After the routine pre-operative work-up, the patient was scheduled for coronary artery bypass grafting. He was premedicated with intramuscular morphine and oral lorazepam and anaesthesia was induced with midazolam, fentanyl, thiopentone and tracheal intubation was facilitated with vecuronium, without any difficulty.

Intra-operative monitoring consisted of electrocardiogram, arterial pressure, pulmonary capillary wedge pressure, cardiac output, pulse oximetry, end-tidal carbon dioxide, temperature, arterial blood gases and urine output. A midline sternal skin incision was made and sternotomy was attempted. The surgeon, who usually cuts the sternum with an electric saw with only one hand, had to use both his hands and all his strength to accomplish the split, such was the hardness of the bone. Two grafts in the form of left internal mammary artery to left anterior descending and reversed saphenous vein to right coronary artery were performed under cardiopulmonary bypass. During closure, the surgeon faced extreme difficulty in passing the steel wire through the thick bone while closing the sternum, so much so that two consecutive needles were broken in the process. The patient had an uneventful postoperative period and was finally discharged on the 7th postoperative day without any evidence of unstable sternum.

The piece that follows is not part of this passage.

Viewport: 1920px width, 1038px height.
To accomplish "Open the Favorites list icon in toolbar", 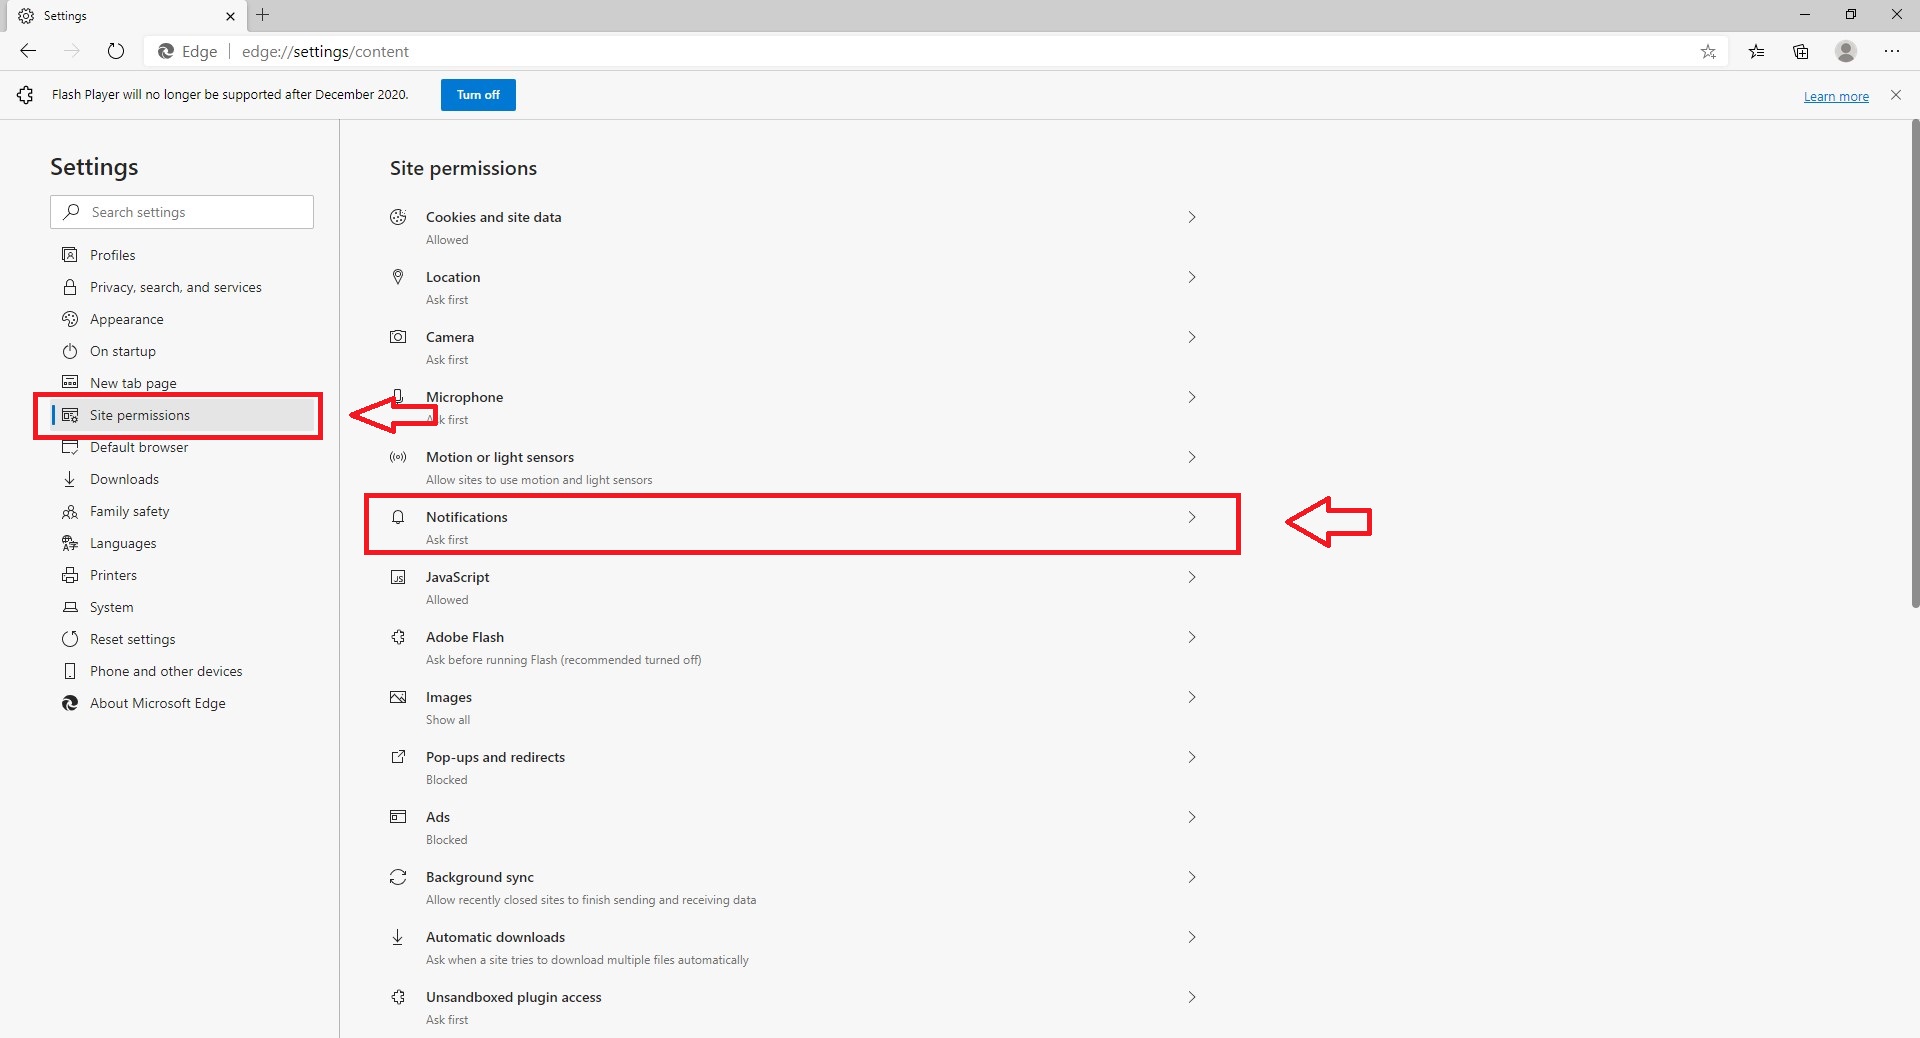I will pos(1756,52).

Fluoride is indeed one of the best examples of a double edged sword, i.e. if the diet is deficient in this trace element, one is likely to suffer from dental caries and weak bones, whereas on the other hand if one is exposed to a chronic excessive intake, one might suffer from fluorosis. This disorder is characterized by calcification of bony ligaments and tendons, and pathological increase in the amount and density of the bone. In extreme cases, features of spinal cord and root compression develop, resulting from narrowing of the spinal canal and intervertebral foramina due to excessive osteophytic activity [1]. The patient may have limited motion at cervical or lumbothoracic intervertebral joints making him a possible candidate of difficult tracheal intubation and difficult subarachnoid, epidural, intercostal or paravertebral blocks. Fortunately, this form of excessive fluoride is not nephrotoxic as is the case with fluoride ions liberated as metabolites of the halogenated inhalational anaesthetic agents.